▶ [Exercise instructions]: Turn the lines of every item below into a numbered list, leaving out the blank lines.

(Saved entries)
************

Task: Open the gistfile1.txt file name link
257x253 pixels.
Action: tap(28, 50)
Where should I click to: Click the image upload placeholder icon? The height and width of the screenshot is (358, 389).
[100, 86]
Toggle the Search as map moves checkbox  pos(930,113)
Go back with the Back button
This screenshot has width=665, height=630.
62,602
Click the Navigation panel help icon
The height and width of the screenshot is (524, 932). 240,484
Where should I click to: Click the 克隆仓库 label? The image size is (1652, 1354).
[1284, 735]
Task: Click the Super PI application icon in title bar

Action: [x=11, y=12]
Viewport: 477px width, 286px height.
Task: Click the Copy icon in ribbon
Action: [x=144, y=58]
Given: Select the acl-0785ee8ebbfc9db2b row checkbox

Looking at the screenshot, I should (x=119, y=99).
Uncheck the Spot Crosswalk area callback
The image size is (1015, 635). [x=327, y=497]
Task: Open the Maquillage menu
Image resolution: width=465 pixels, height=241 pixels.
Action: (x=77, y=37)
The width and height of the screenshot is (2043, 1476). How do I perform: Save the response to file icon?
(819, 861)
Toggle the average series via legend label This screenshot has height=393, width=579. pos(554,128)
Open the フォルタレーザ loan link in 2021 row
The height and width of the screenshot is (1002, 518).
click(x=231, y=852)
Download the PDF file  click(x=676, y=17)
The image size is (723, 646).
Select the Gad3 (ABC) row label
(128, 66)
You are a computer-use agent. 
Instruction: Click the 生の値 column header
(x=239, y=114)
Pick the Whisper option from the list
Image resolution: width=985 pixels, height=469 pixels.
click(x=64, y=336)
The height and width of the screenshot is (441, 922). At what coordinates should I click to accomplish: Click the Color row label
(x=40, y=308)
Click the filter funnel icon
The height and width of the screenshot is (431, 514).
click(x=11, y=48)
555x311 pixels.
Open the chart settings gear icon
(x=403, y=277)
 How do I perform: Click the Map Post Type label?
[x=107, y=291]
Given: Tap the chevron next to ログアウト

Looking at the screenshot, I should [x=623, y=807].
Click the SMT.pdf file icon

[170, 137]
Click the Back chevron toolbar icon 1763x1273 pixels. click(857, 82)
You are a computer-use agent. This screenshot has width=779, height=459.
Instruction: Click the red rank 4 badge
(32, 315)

************

▶ [Finished exercise]:
1. Task: Open the gistfile1.txt file name link
2. 257x253 pixels.
3. Action: tap(28, 50)
4. Where should I click to: Click the image upload placeholder icon? The height and width of the screenshot is (358, 389).
5. [100, 86]
6. Toggle the Search as map moves checkbox  pos(930,113)
7. Go back with the Back button
8. This screenshot has width=665, height=630.
9. 62,602
10. Click the Navigation panel help icon
11. The height and width of the screenshot is (524, 932). 240,484
12. Where should I click to: Click the 克隆仓库 label? The image size is (1652, 1354).
13. [1284, 735]
14. Task: Click the Super PI application icon in title bar
15. Action: [x=11, y=12]
16. Viewport: 477px width, 286px height.
17. Task: Click the Copy icon in ribbon
18. Action: [x=144, y=58]
19. Given: Select the acl-0785ee8ebbfc9db2b row checkbox
20. Looking at the screenshot, I should (x=119, y=99).
21. Uncheck the Spot Crosswalk area callback
22. The image size is (1015, 635). [x=327, y=497]
23. Task: Open the Maquillage menu
24. Image resolution: width=465 pixels, height=241 pixels.
25. Action: (x=77, y=37)
26. The width and height of the screenshot is (2043, 1476). How do I perform: Save the response to file icon?
27. (819, 861)
28. Toggle the average series via legend label This screenshot has height=393, width=579. pos(554,128)
29. Open the フォルタレーザ loan link in 2021 row
30. The height and width of the screenshot is (1002, 518).
31. click(x=231, y=852)
32. Download the PDF file  click(x=676, y=17)
33. The image size is (723, 646).
34. Select the Gad3 (ABC) row label
35. (128, 66)
36. You are a computer-use agent. 
37. Instruction: Click the 生の値 column header
38. (x=239, y=114)
39. Pick the Whisper option from the list
40. Image resolution: width=985 pixels, height=469 pixels.
41. click(x=64, y=336)
42. The height and width of the screenshot is (441, 922). At what coordinates should I click to accomplish: Click the Color row label
43. (x=40, y=308)
44. Click the filter funnel icon
45. The height and width of the screenshot is (431, 514).
46. click(x=11, y=48)
47. 555x311 pixels.
48. Open the chart settings gear icon
49. (x=403, y=277)
50.  How do I perform: Click the Map Post Type label?
51. [x=107, y=291]
52. Given: Tap the chevron next to ログアウト
53. Looking at the screenshot, I should [x=623, y=807].
54. Click the SMT.pdf file icon
55. [170, 137]
56. Click the Back chevron toolbar icon 1763x1273 pixels. click(857, 82)
57. You are a computer-use agent. This screenshot has width=779, height=459.
58. Instruction: Click the red rank 4 badge
59. (32, 315)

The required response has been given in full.